Became Marie des Neiges, a fairy-tale first name, she joins a group of hermits in their hiding place in the deep forest. Originally, there were three, Charlie, Tom and Boychuck. Three men, who had chosen to live outside the world, at the half-time of their lives, each for a reason of their own: mourning, illness, alcoholism ...

Boychuck, the eldest, is a mysterious painter, whose entire family died in the Great Fire. He paints painful canvases, braziers and charred trunks. Sometimes a touch of yellow, the color of love according to Marie des Neiges, which is always a little showy. Tom, he drinks more than reason, breaks everything he touches and sings blues while accompanying his guitar. Charlie, the third man of the woods, traps rabbits and takes Marie des Neiges under his wing.
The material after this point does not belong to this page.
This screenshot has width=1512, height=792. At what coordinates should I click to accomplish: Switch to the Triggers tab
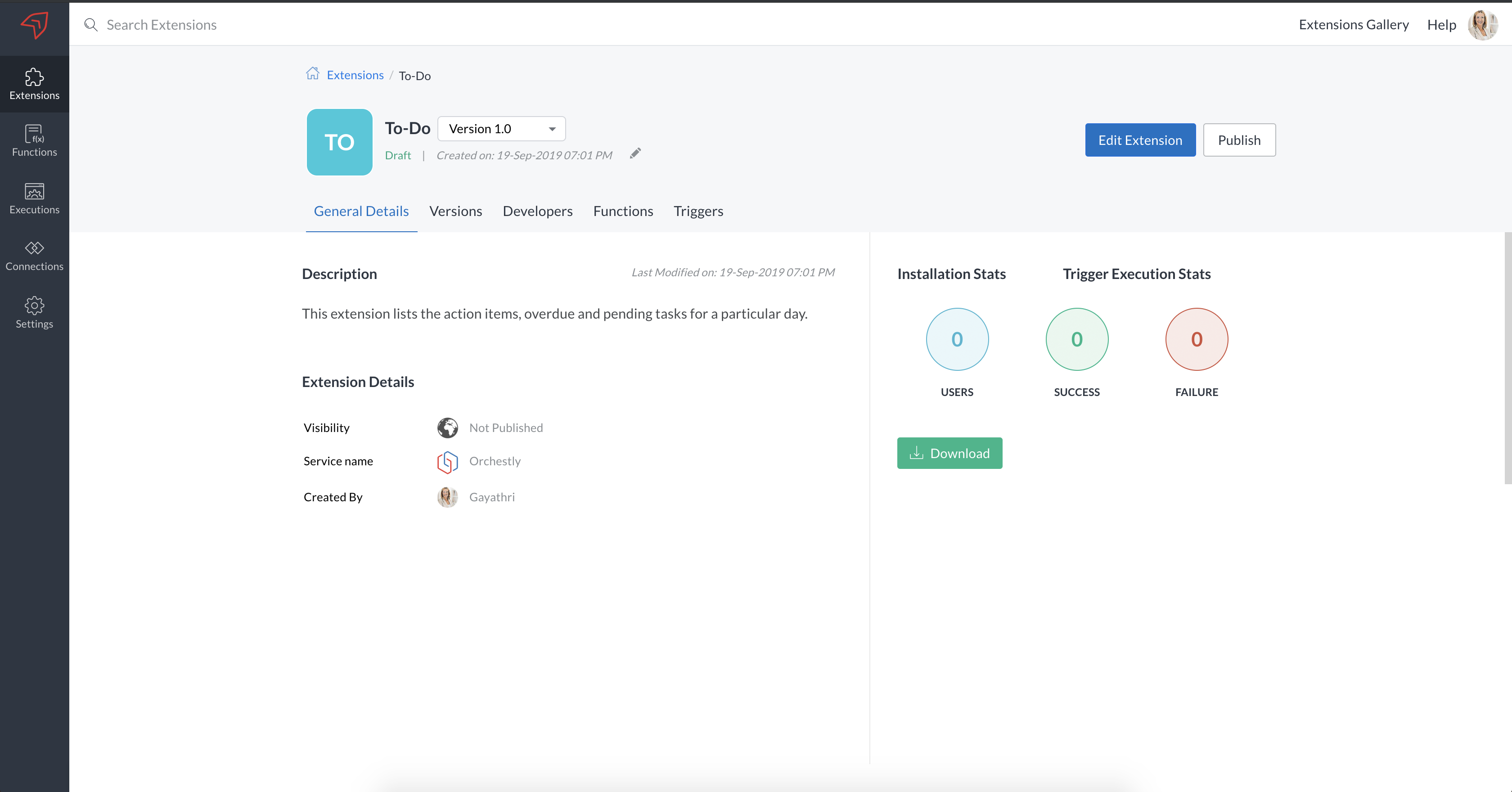[698, 212]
The film crew in San Sebastian: Eric Robidoux (Steve), Eve Landry (Rafaëlle), Louise Archambault and Gilbert Sicotte aka Charlie. Carlos R. Alvarez / WireImage / Getty

There is no age to learn to live

In contact with her new companions, Marie des Neiges, will learn to live, to love, to swim even. The lake where they bathe is the center of their universe and their bath of youth. She will also discover the desire and pleasure alongside Charlie in a nature magnified by the summer lights and the photography of Mathieu Laverdière, " my poet of the image " as the director says beautifully. The forest is friendly, bursting with songs of birds and insects.

But the past will again invite itself into the present and threaten the serenity of the trio. The fire in the distance roars. We are born, we live and we die, and in the end what is life, questions Louise Archambault. " Every human being expects three things in life," says the director, "to love, to be loved and to find dignity ". Dignity can be found in the assumed choice of one's life, one's loves, in the choice of one's death too. These are the choices of Gabrielle, the character of the previous feature film Louise Archambault, who wanted to live his love story with Martin despite his disability. These are the choices of Tom, Marie des Neiges and Charlie. And finally a beautiful lesson of life filmed with a lot of tenderness and modesty.

See also : The San Sebastian Festival pays tribute to Costa-Gavras

It was raining birds from Post-Modern on Vimeo.